Prompt: Reproduce the listing below from the line containing "Viewport: 1024px width, 613px" through the end of the listing, both ends included, and omit the pictures.

(Rows from a dataset)
============

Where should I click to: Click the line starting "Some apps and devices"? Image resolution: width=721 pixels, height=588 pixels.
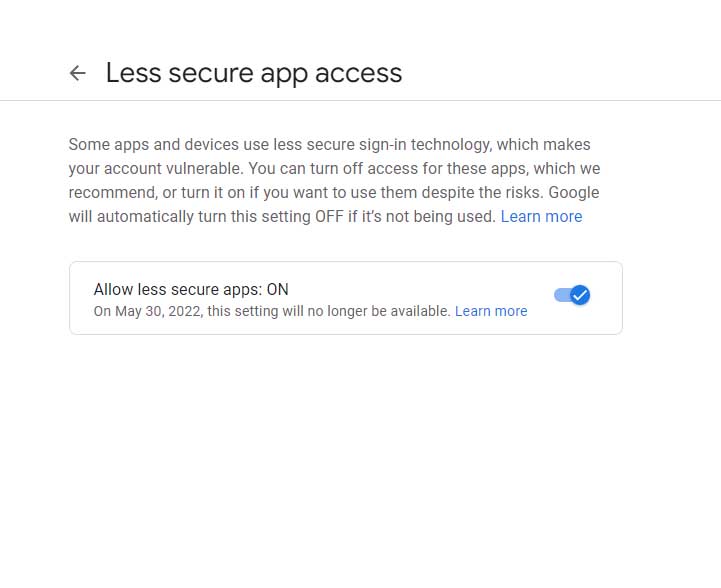pos(330,144)
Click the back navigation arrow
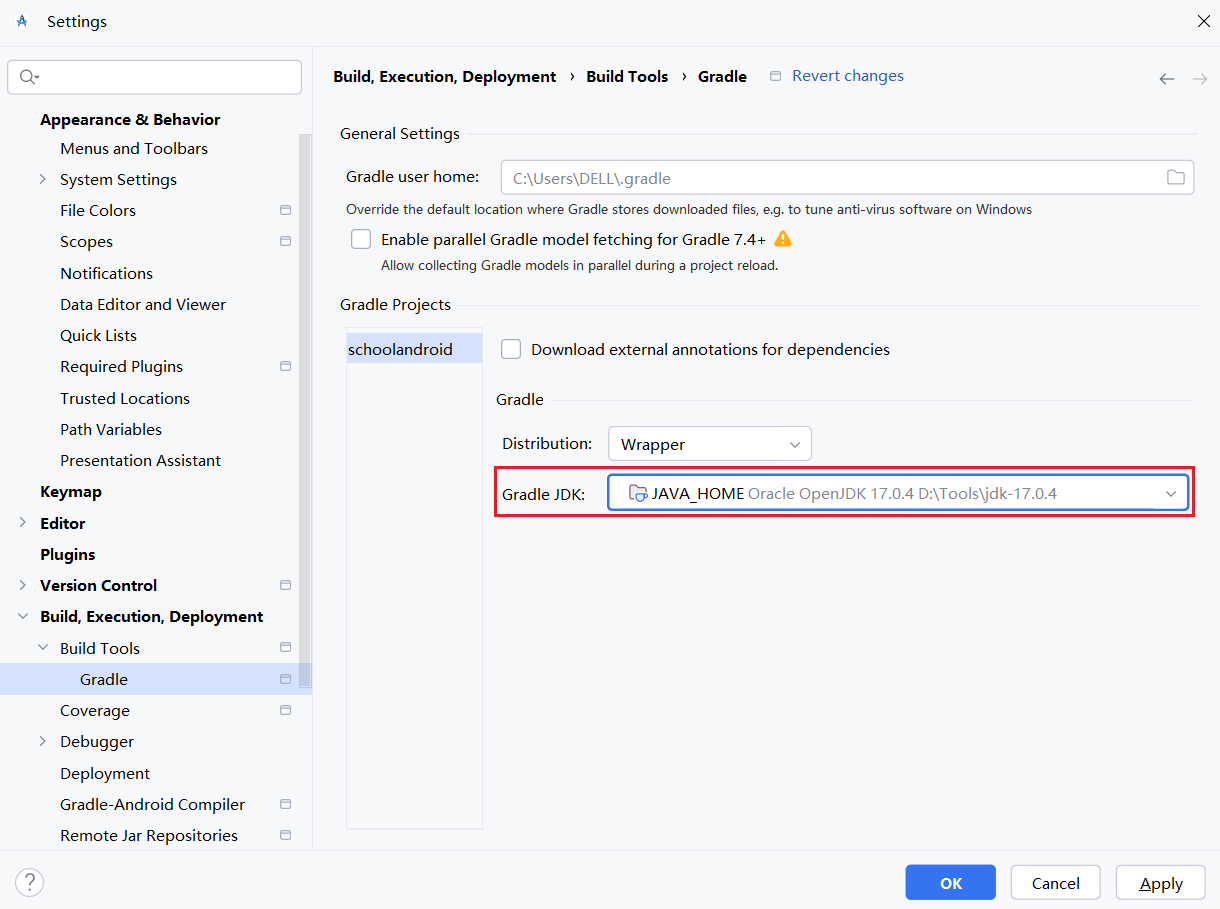Viewport: 1220px width, 909px height. 1166,79

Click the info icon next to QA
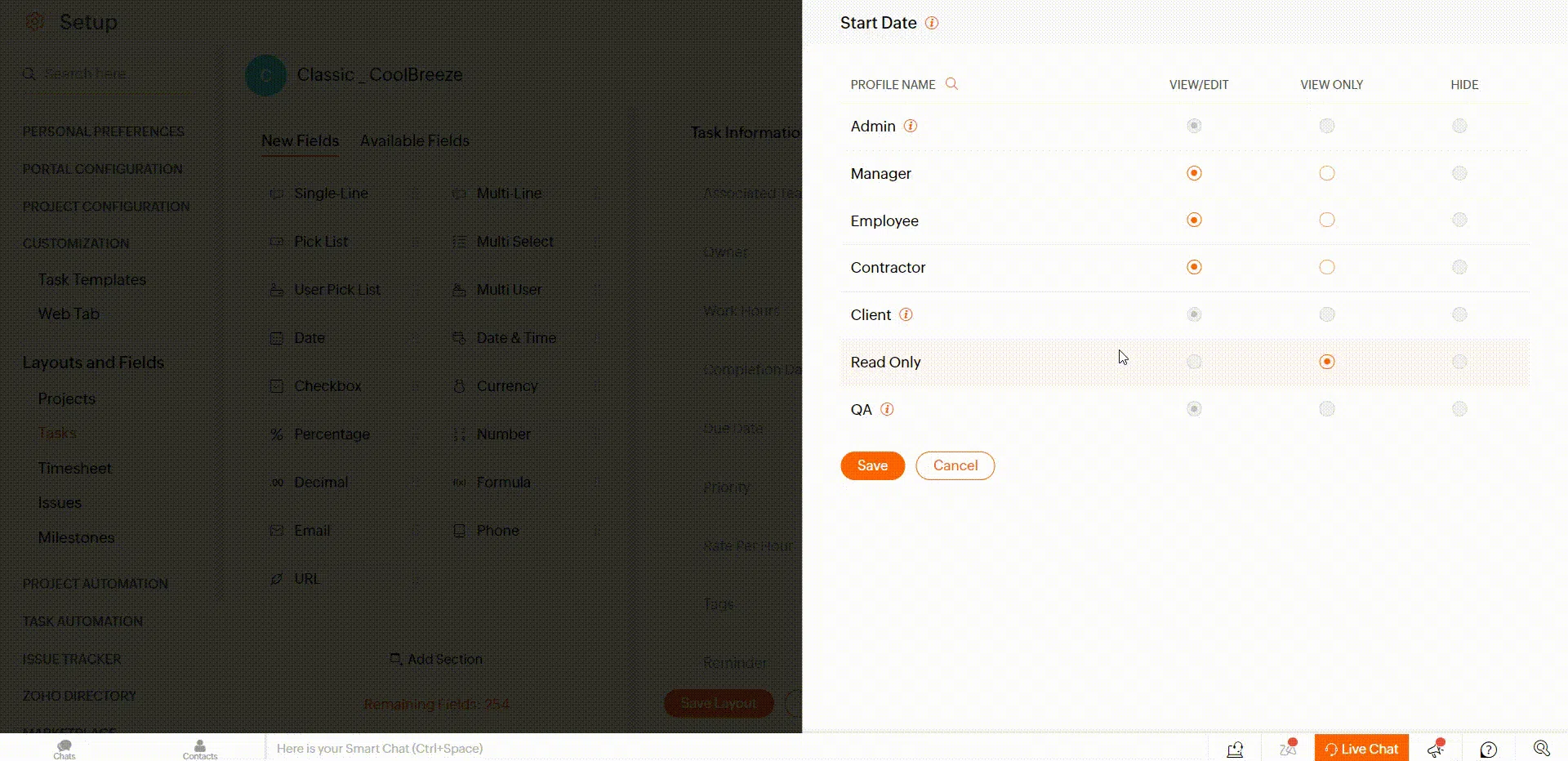point(887,409)
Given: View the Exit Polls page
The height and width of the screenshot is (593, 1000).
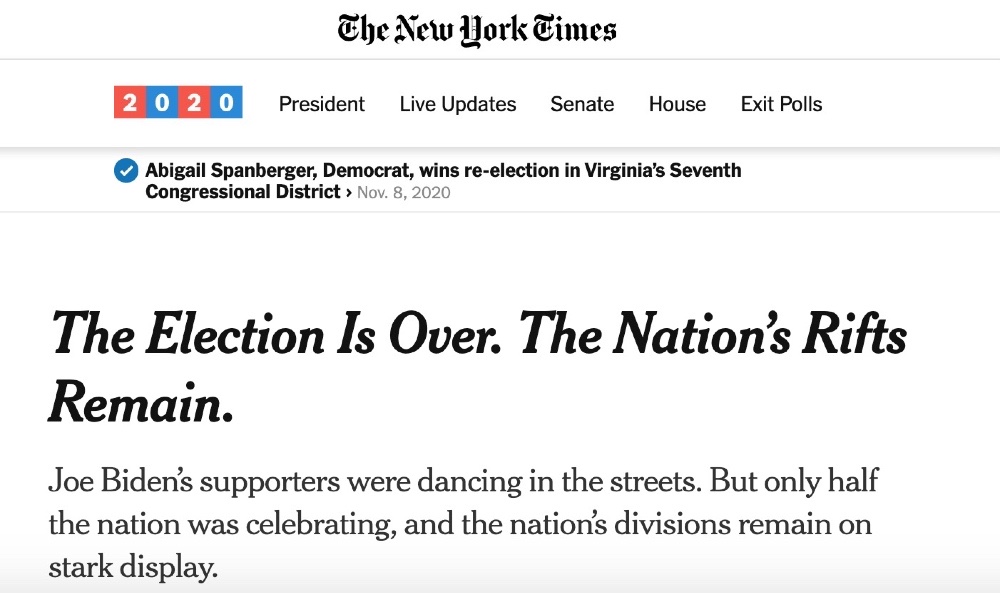Looking at the screenshot, I should point(781,104).
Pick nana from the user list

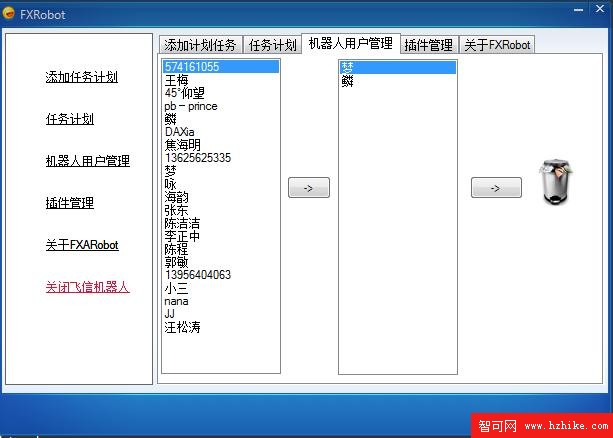[x=176, y=301]
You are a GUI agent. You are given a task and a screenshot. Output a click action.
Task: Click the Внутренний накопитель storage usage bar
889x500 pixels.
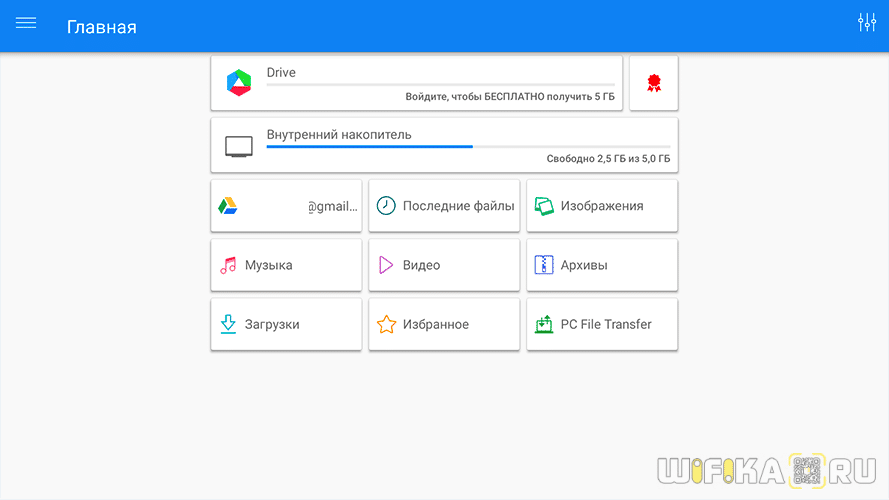pyautogui.click(x=468, y=146)
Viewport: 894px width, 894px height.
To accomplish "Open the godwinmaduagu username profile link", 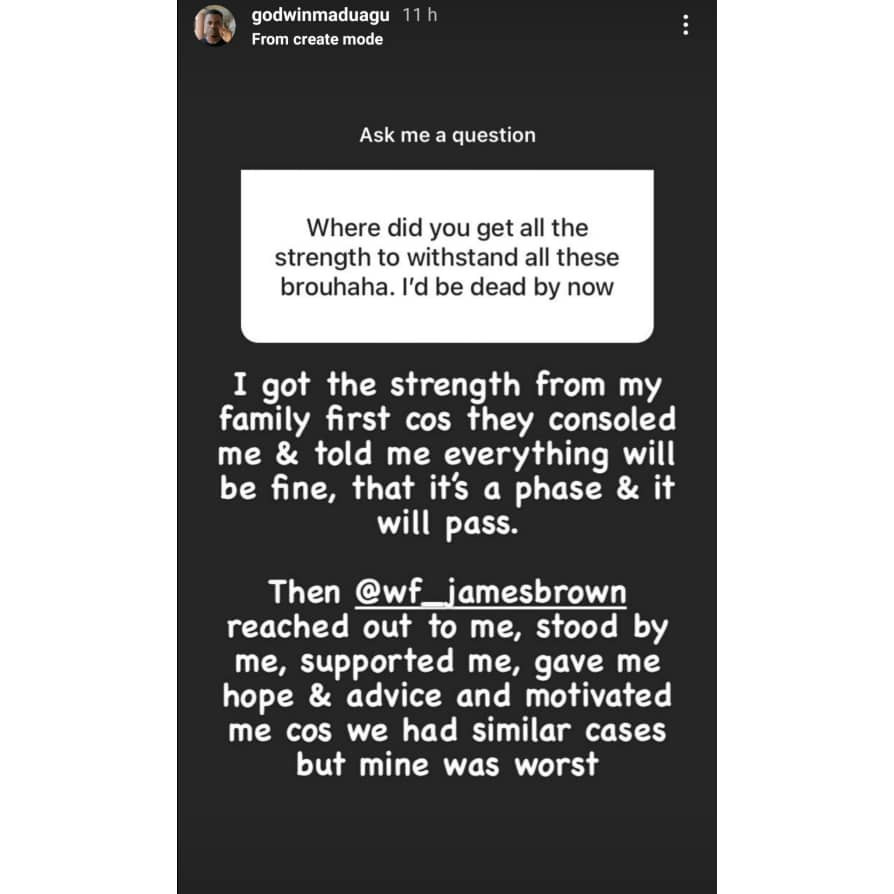I will pos(320,15).
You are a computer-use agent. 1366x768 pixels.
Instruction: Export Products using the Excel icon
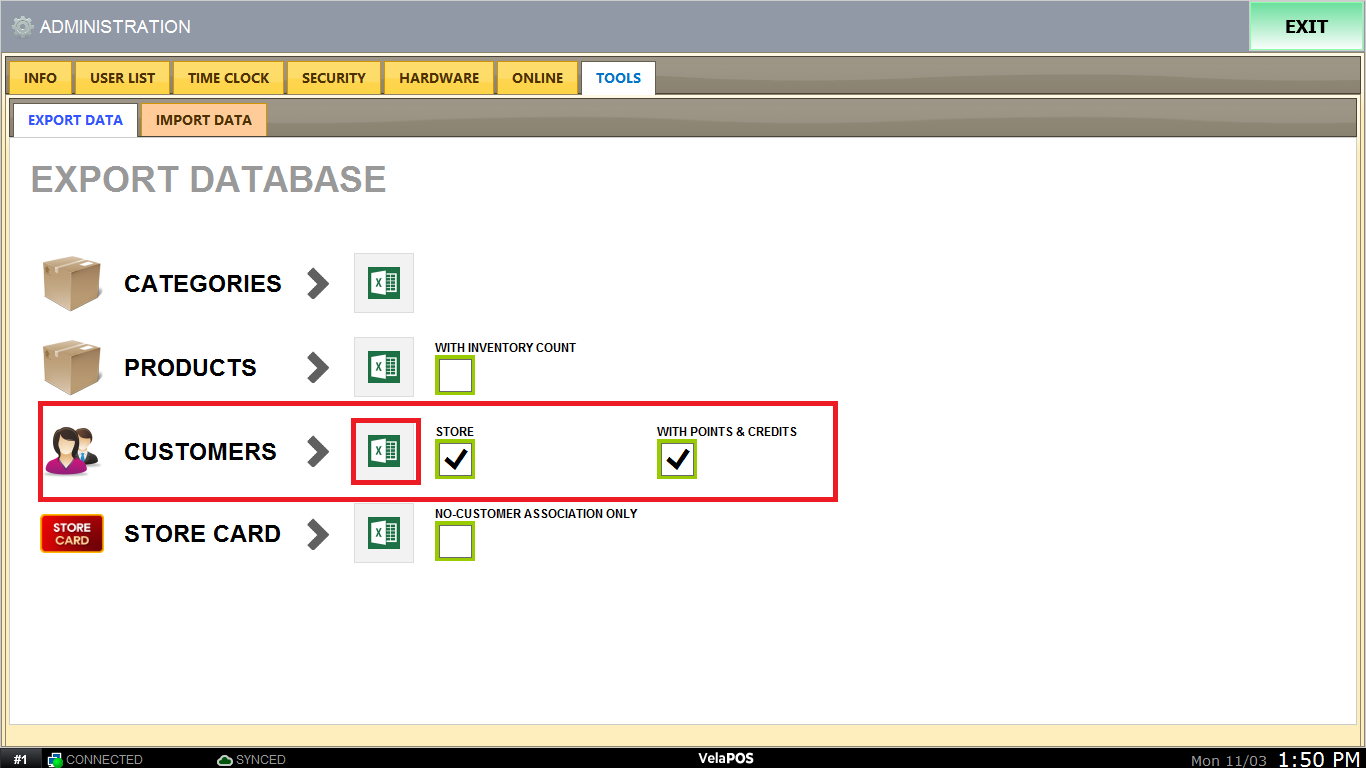click(384, 367)
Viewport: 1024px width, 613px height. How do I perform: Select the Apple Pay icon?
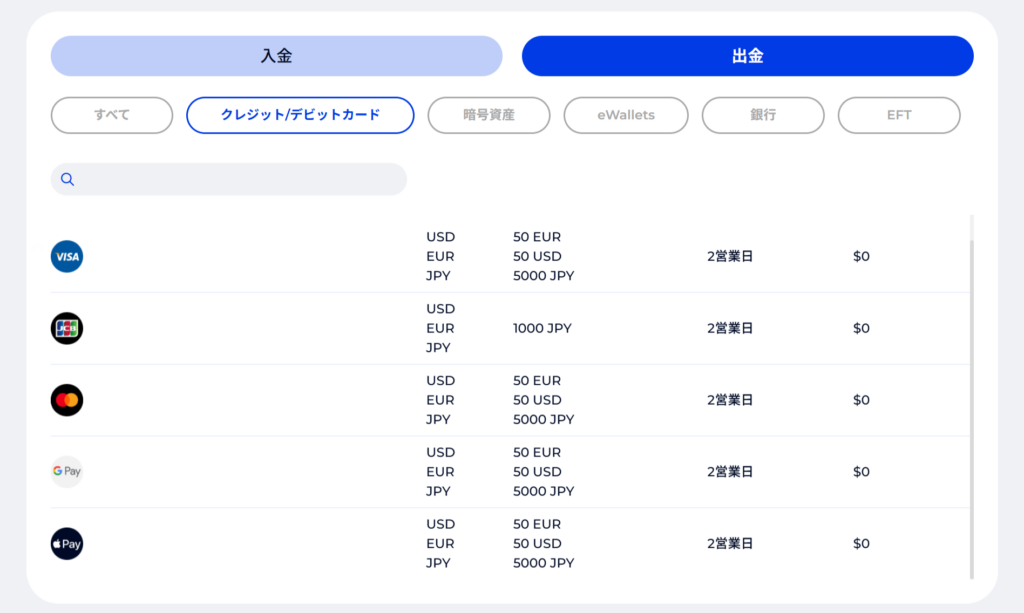(x=67, y=544)
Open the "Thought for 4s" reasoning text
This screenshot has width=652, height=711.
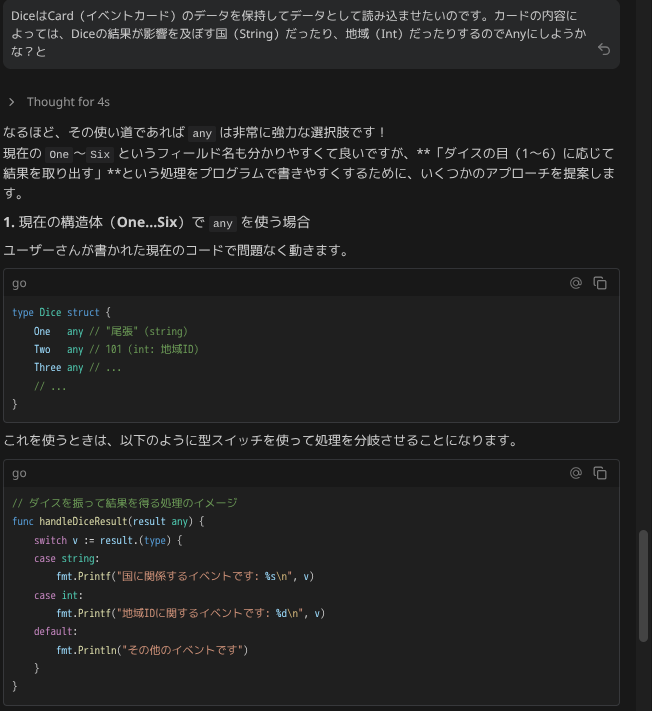(x=68, y=102)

============

Task solution:
Viewport: 1024px width, 613px height. How do I perform: Select the Apple Pay icon?
(x=67, y=544)
Open the "Thought for 4s" reasoning text
This screenshot has width=652, height=711.
(x=68, y=102)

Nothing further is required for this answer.